Wendessen. Im Bereich des ehemaligen Hotels Gala ist das Parken künftig untersagt. Der Ortsrat fordert außerdem die Neufestlegung der Briefwahlbezirke.

Große Erleichterung in Wendessen: Nach einer Intervention des Ortsrates hat die Stadt Wolfenbüttel an der Leipziger Allee im Bereich des ehemaligen Hotels Gala das Parken untersagt. „Damit wird eine echte Gefahrenstelle entschärft, denn durch die dort abgestellten Autos und Anhänger kam es immer wieder zu brandgefährlichen Situationen im Gegenverkehr – und ein Ein- oder Ausbiegen von den oder in die Nebenstraßen wurden durch die Sichtbehinderungen zu einem Glücksspiel“, wird Ortsbürgermeister Andreas Rink in einer Pressemitteilung des Ortsrates zitiert. Er bedankte sich im Rahmen der Ortsratssitzung bei der Stadt, die sich nach einem Vor-Ort-Termin von der Gefährlichkeit der Situation überzeugen ließ und schnell handelte. Jetzt käme es darauf an zu verhindern, dass Autofahrer, nachdem der Engpass beseitigt wurde, mit überhöhter Geschwindigkeit durch die Leipziger Allee fahren.

Krasse Ausreißer mit über 180 km/h

Dass Tempoüberschreitungen in Wendessen ein Thema sind, wurde auch durch die Präsentation der Messergebnisse der vom Ortsrat angeschafften Anlage an der Straße Am Friedhof deutlich. Wenn sich auch die meisten Autofahrer an den erlaubten 50-km/h-Bereich halten, so zeichnet das Gerät dort immer wieder krasse Ausreißer mit über 180 Stundenkilometern auf.
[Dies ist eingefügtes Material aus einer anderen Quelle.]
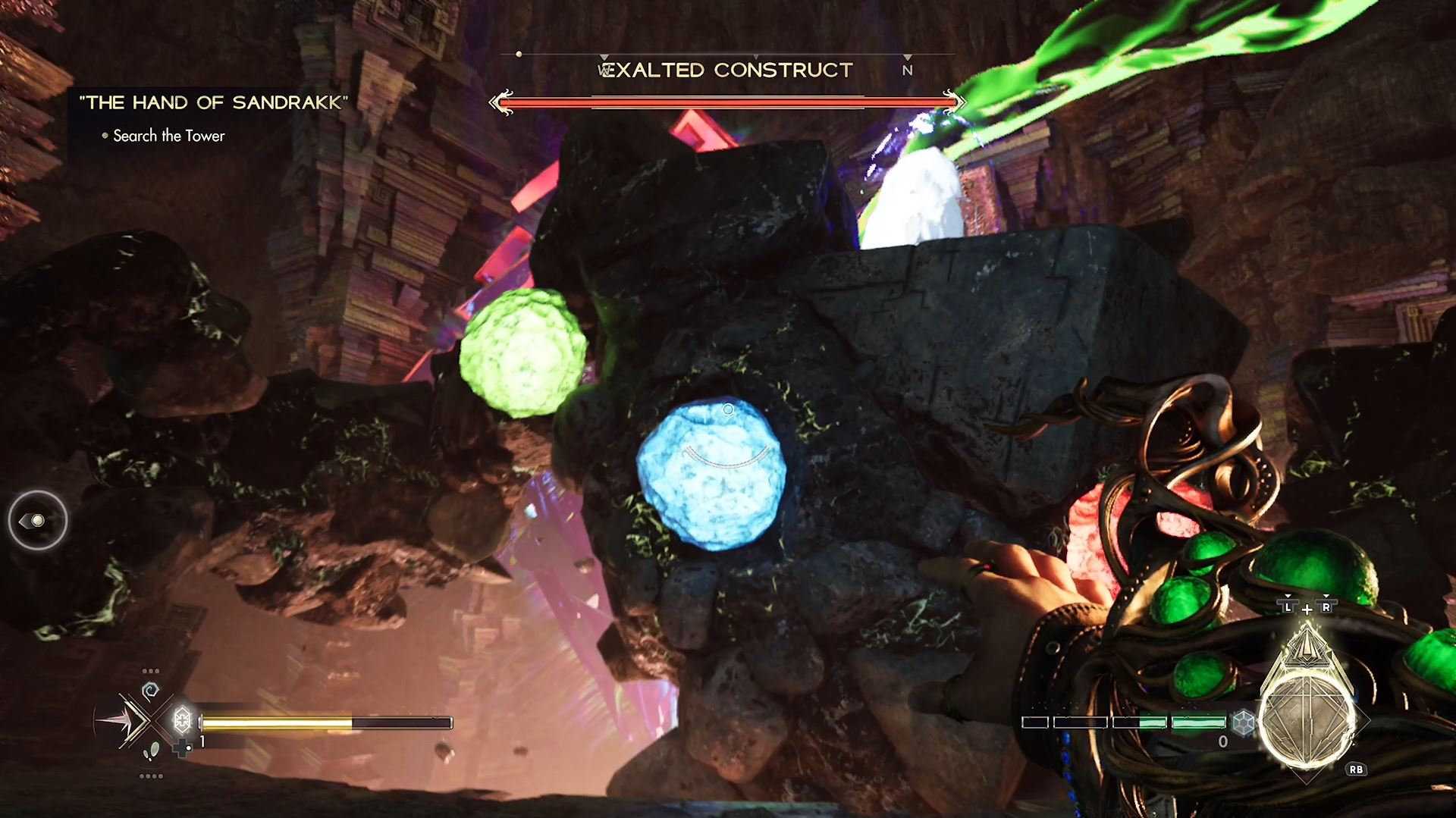
Task: Select the spiral spell icon
Action: point(150,691)
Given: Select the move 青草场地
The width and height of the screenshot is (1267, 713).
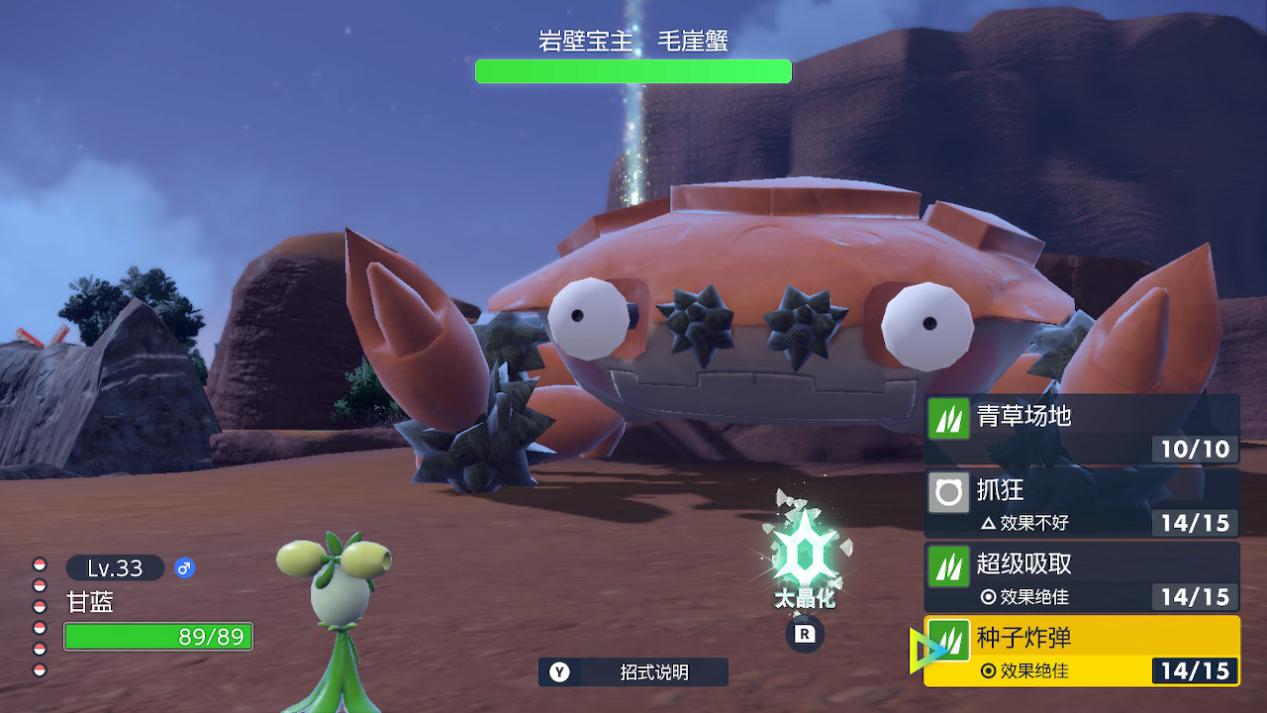Looking at the screenshot, I should [x=1082, y=429].
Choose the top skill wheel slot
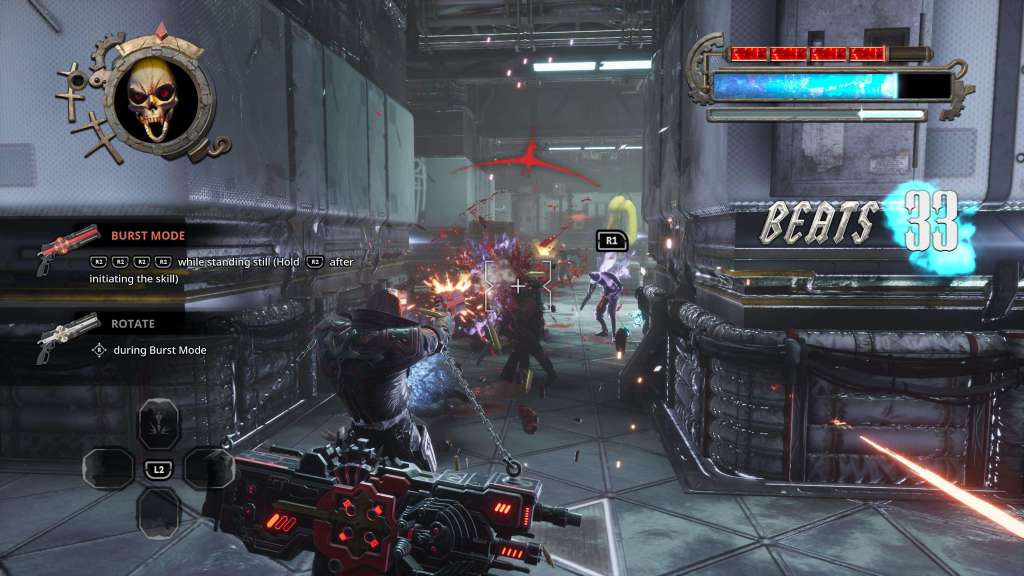The height and width of the screenshot is (576, 1024). tap(158, 422)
Eine andere Erkenntnis aus der nunmehr gut halbjährigen Betriebsphase: Wenn die Lichtanlage eingeschaltet und die Anzeige für die Verkehrsteilnehmer sichtbar ist, fahren diese vernünftiger und reduzieren im Messbereich ihre Geschwindigkeit stärker als im Testbetrieb mit ausgeschalteter Anzeige. Der Ortsrat teilt mit, dass er die Auswertungen der Stadt und der Polizei zur Verfügung stellen wird – denn das übergeordnete Ziel bleibe es weiterhin, an dieser Einfallstraße nach Wendessen eine Querungshilfe einzurichten. Da die Tempoanlage mobil ist, kann sie auch an anderen Stellen installiert werden – gegebenenfalls auch in der Durchgangsstraße Leipziger Allee.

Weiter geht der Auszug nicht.